# [GIVEN TASK]
Carry on the text about the Whole-of-Government approach, starting after its last sentence.

# [QUOTED TEXT]
####################

Essentially, the Whole-of-Government approach is a re-branded and expanded version of Pentagon’s doctrine of “Full-Spectrum Dominance.” Coincidentally, that strategy was featured in the Clinton Administration’s final Annual Report to the President and Congress in 2001. It defined “Full-Spectrum Dominance” as “an ability to conduct prompt, sustained, and synchronized operations with forces tailored to specific situations and possessing freedom to operate in all domains—space, sea, land, air, and information.”

In 2001, Full-Spectrum Dominance referred specifically to 20th Century notions of battlefield-style conflicts. But the “dark side” of the War on Terror stretched the idea of the battlefield well-beyond symmetrical military engagements. “Irregular warfare” became the catchphrase du jour, particularly as grinding campaigns in Afghanistan and Iraq exposed the reality that the full spectrum still wasn’t enough.

An assessment by the Congressional Research Service identified the primary impetus for the Whole-of-Government “reforms” embraced by Team Obama as the “perceived deficiencies of previous inter-agency missions” during the military campaigns in Afghanistan and Iraq. Those missions failed to address a myriad of problems created—culturally, economically and politically—by the wholesale bombing and occupation of those countries. The Full-Spectrum was half-baked. Lesson learned.

But the lesson wasn’t that the U.S. should avoid intervention, regime change or unleashing nascent civil, ethnic or religious conflicts. Instead, the lesson was that the “Whole-of-Government” must be marshaled to fight a worldwide array of Overseas Contingency Operations in “more than 100 countries.”

This Whole-of-Government shift signaled a renewed willingness to engage on variety of new fronts—particularly in Africa—but in a “fast and flexible” way. With other agencies—like the State Department—integrated and, in effect, fronting the counter-terrorism campaign, the military footprint becomes smaller and, therefore, easier to manage locally, domestically and internationally.

####################

# [INFORMATION SHOWN]
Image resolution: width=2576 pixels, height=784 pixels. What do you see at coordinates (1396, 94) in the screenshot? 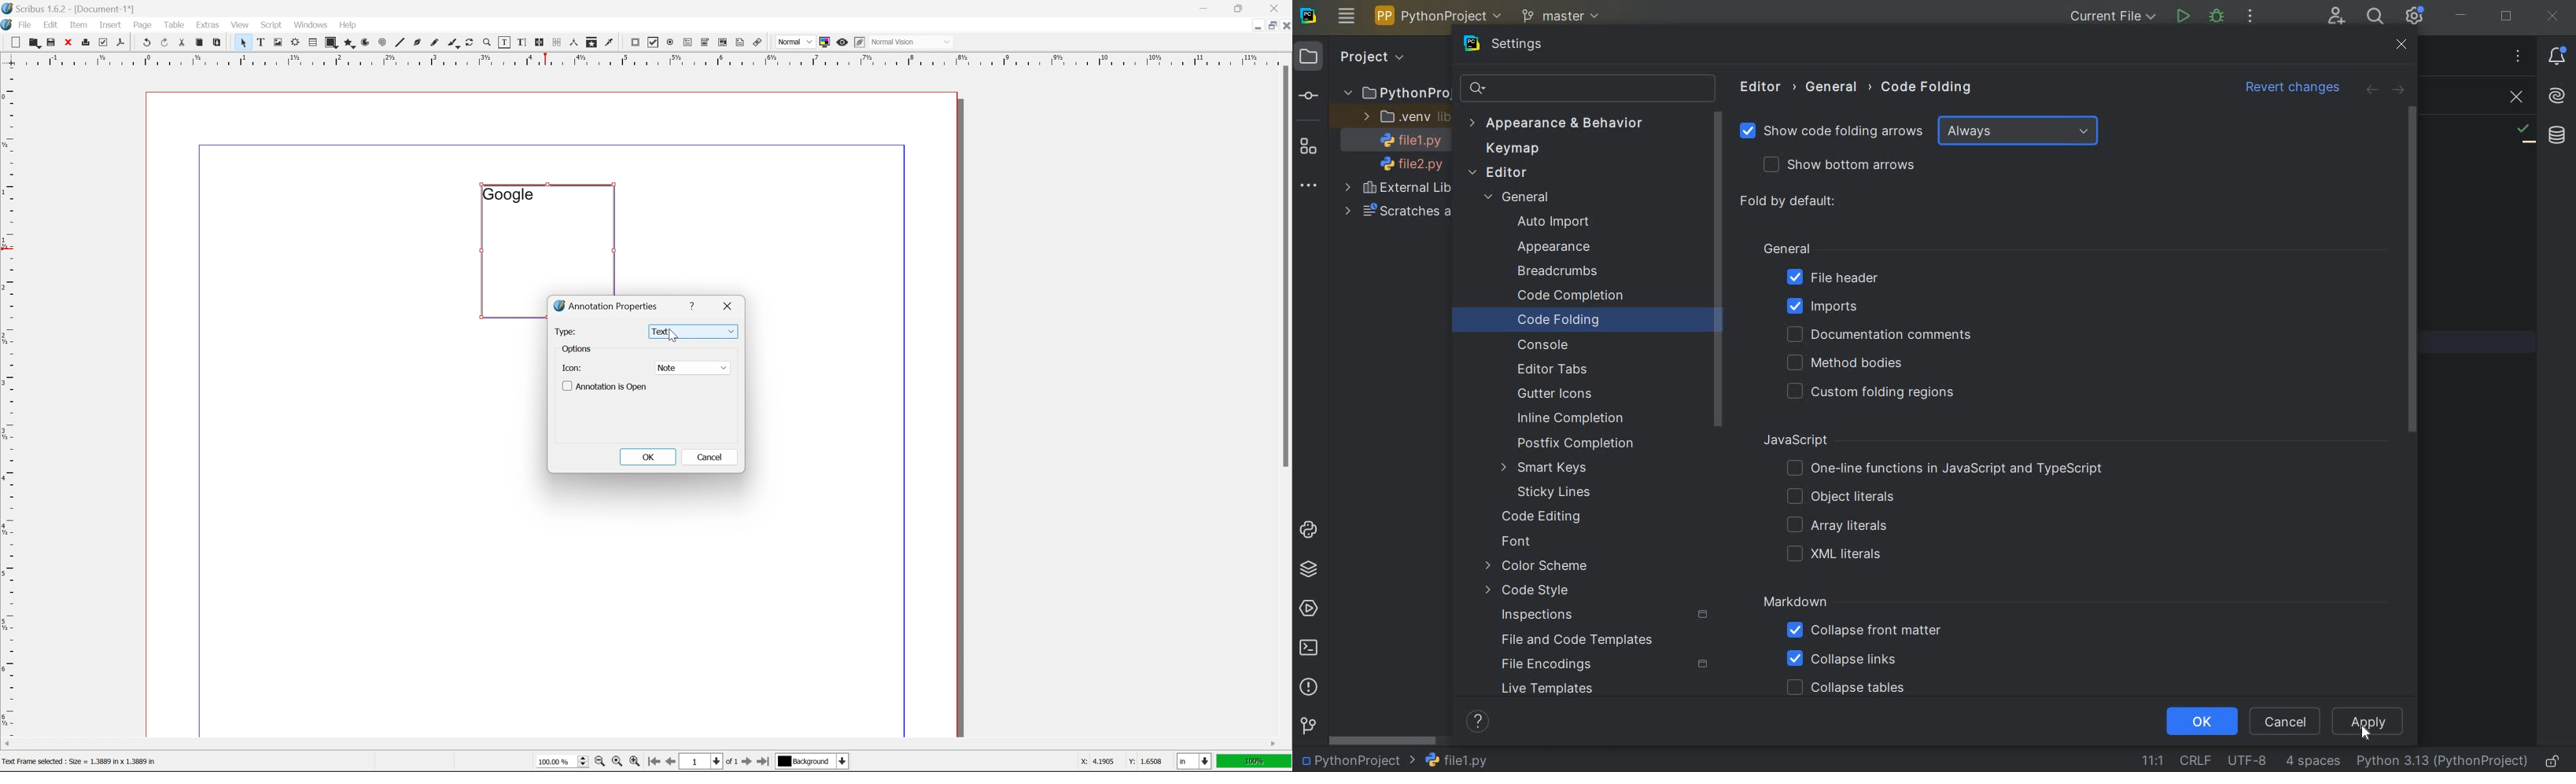
I see `PythonProject` at bounding box center [1396, 94].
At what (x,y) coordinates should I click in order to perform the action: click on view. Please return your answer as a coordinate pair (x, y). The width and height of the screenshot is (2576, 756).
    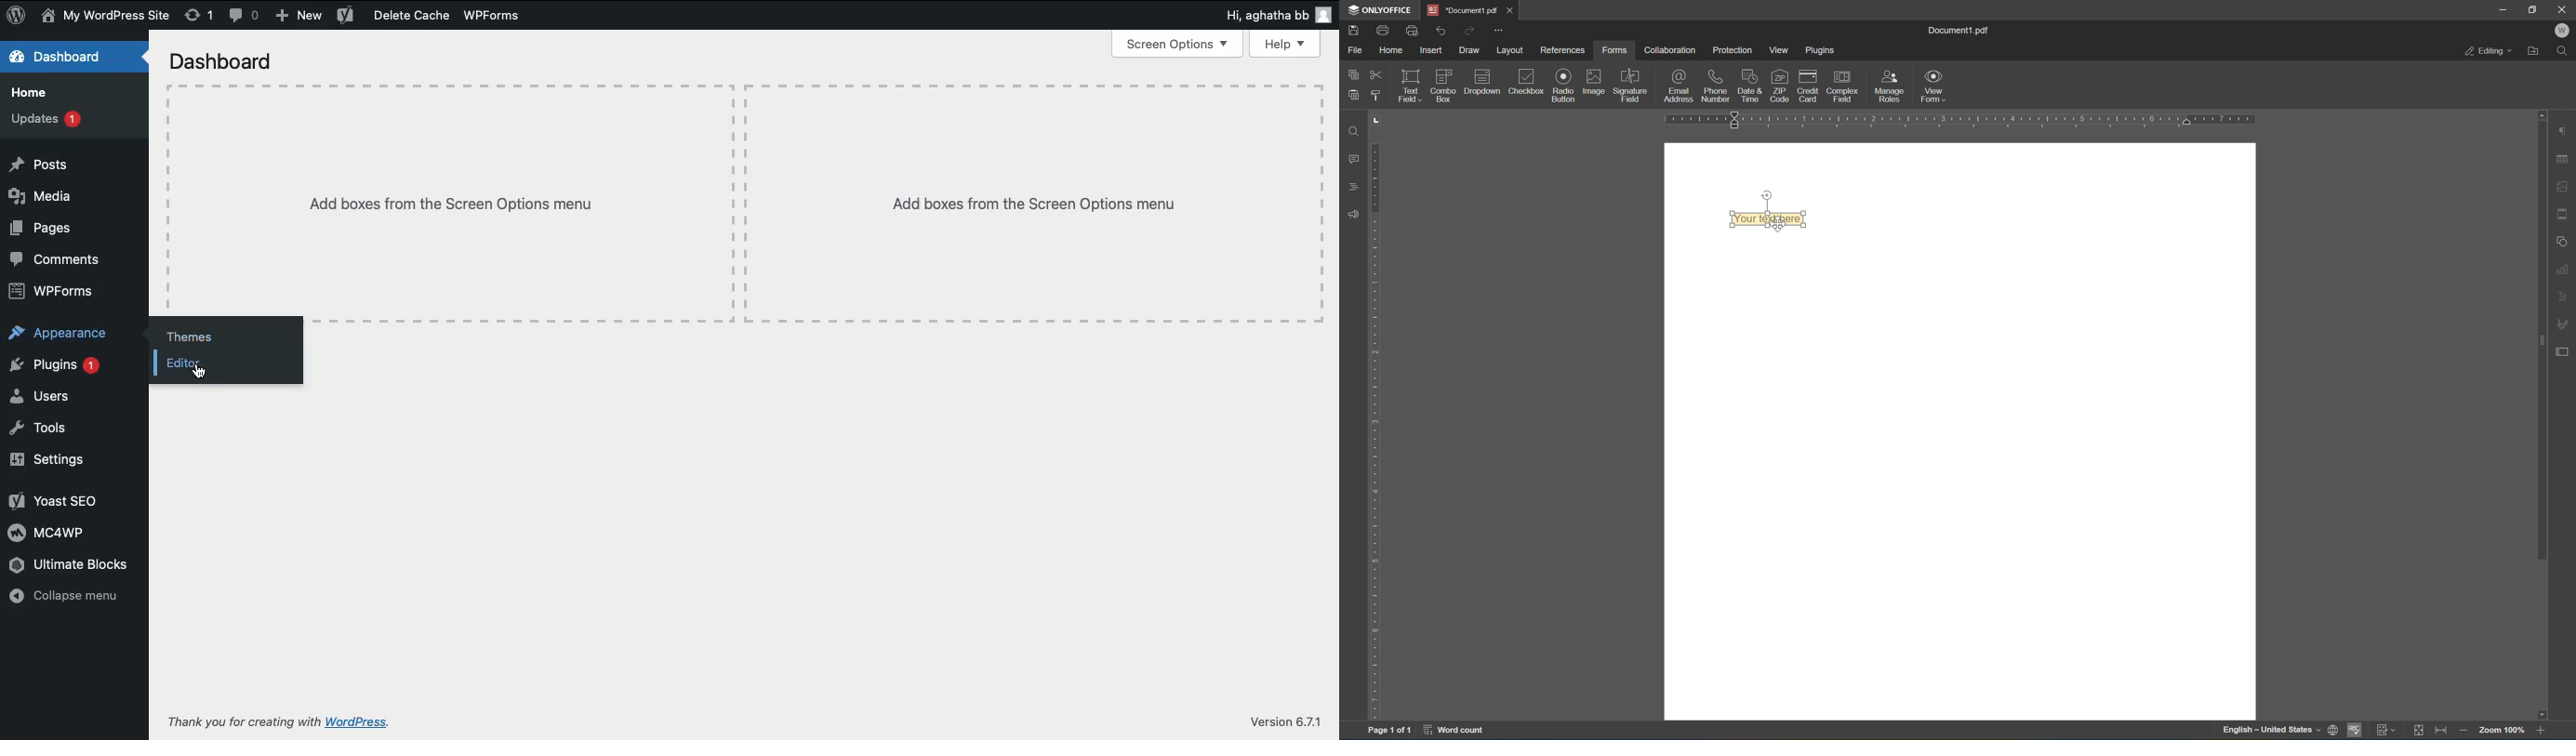
    Looking at the image, I should click on (1779, 49).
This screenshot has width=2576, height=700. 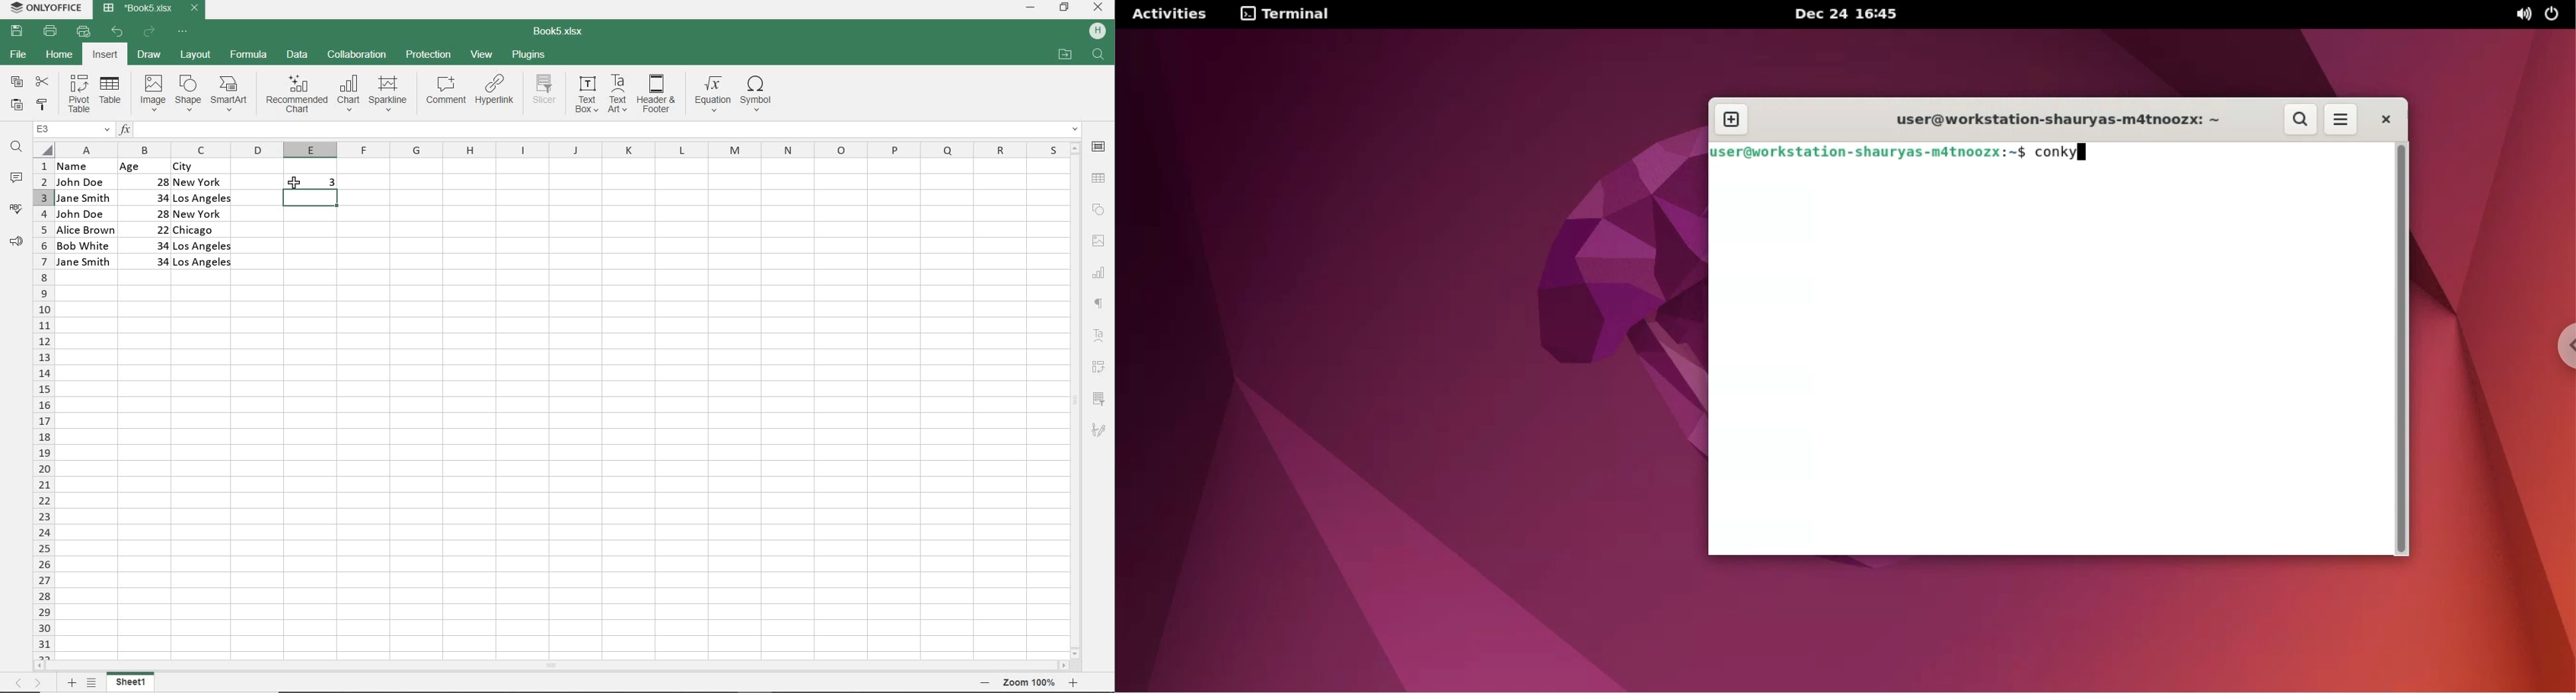 I want to click on New York, so click(x=200, y=214).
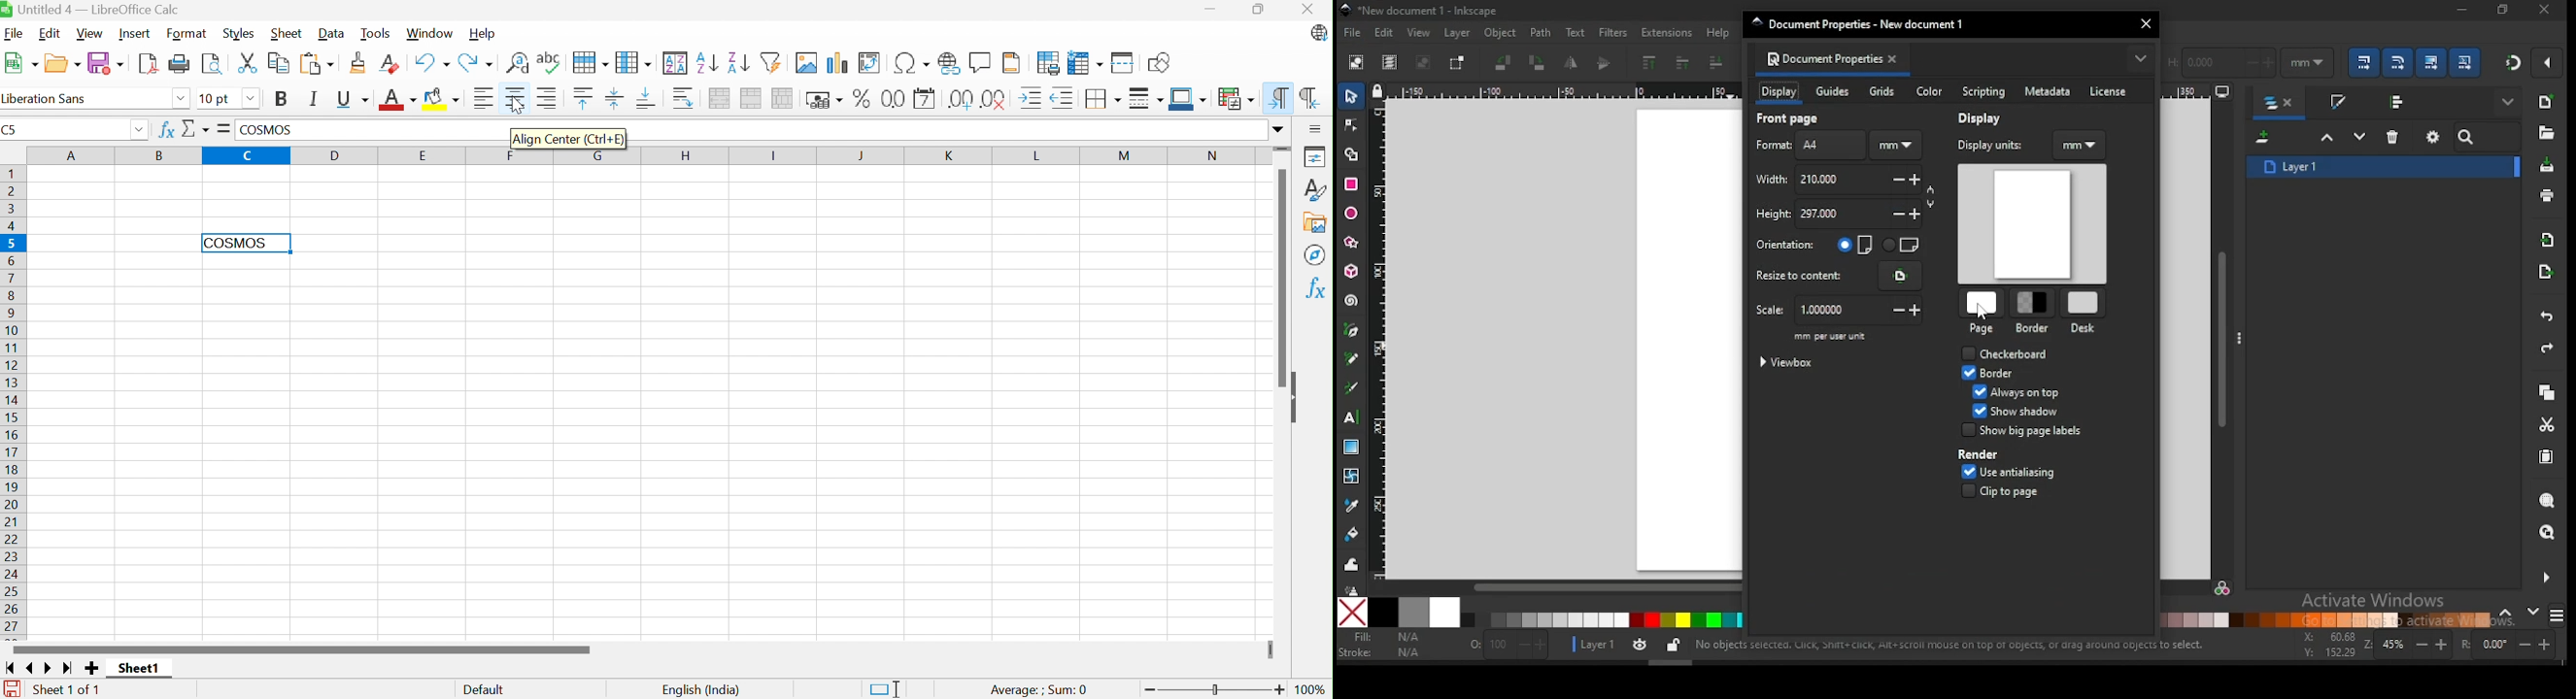  Describe the element at coordinates (2547, 501) in the screenshot. I see `zoom object` at that location.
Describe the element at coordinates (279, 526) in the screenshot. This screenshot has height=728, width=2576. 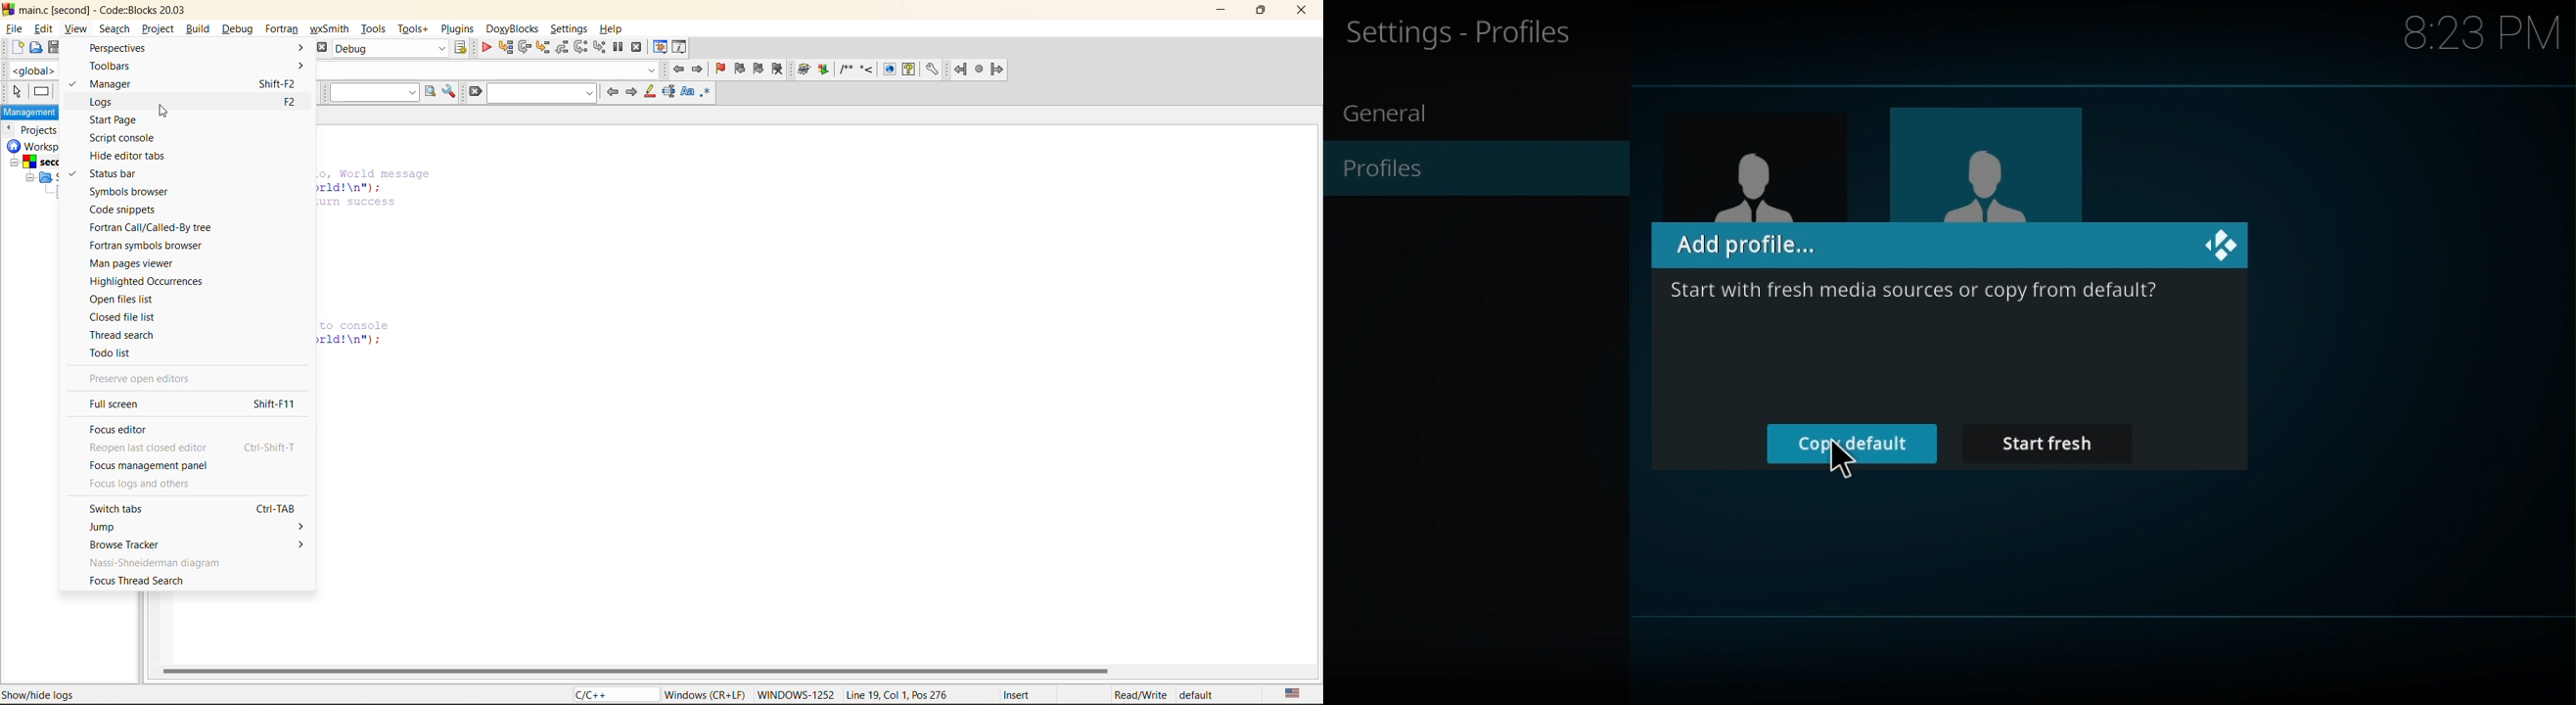
I see `>` at that location.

####################

# [THE RESULT]
In some ways, the Whole-of-Government national security strategy is plausible deniability writ-large through the cover of interagency integration. By merging harder-to-justify military and covert actions into a larger, civilian-themed command structure, the impact of the national security policy overseas is hidden—or at least obfuscated—by the diplomatic “stabilization” efforts run through the State Department—whether it’s the Conflict Bureau working against Joseph Kony’s Lord’s Resistance Army in Central Africa, “stabilizing” post-Gaddafi Libya or spending $27 million to organize the opposition to Bashar al-Assad’s Syrian regime.

The Pass Key

The cover of diplomacy has traditionally been an effective way to slip covert operators into countries and the State Department’s vast network of embassies and consulates still offers an unparalleled “pass-key” into sovereign nations, emerging hot spots and potential targets for regime change. In 2001, the Annual Report to the President and Congress foresaw the need for more access: “Given the global nature of our interests and obligations, the United States must maintain the ability to rapidly project power worldwide in order to achieve full-spectrum dominance.”

Having the way “pre-paved” is, based on Hillary’s doctrinal shift at State, a key part of the new, fuller-spectrum, Whole-of-Government, mission-integrated version of diplomacy. At the SOFIC’s Special Operations Gala Dinner in 2012, Hillary celebrated the integration of diplomatic personnel and Special Operations military units at the State Department’s recently created Center for Strategic Counterterrorism Communications—a “nerve center in Washington” that coordinates “military and civilian teams around the world” and serves “as a force multiplier for our embassies’ communications efforts.”

As with most doors in Washington, that relationship swings both ways and mission-integrated embassies have served as an effective force multiplier for the Pentagon’s full spectrum of activities, particularly around Africa.

In his 2011 testimony before the House Foreign Affairs Committee Subcommittee on Africa, Deputy Assistant Secretary of State for African Affairs Don Yamamoto noted that State had “significantly expanded the number of DoD personnel who are integrated into embassies across the continent over the past three years,” and read a surprisingly long laundry list of collaborative efforts between State and the United States Africa Command (AFRICOM), including: “reduction of excess and poorly secured man-portable air defense systems (MANPADS); Defense Sector Reform in Liberia, DRC, and South Sudan; counterpiracy activities off the Somali coast; maritime safety and security capacity building; and civil-military cooperation.”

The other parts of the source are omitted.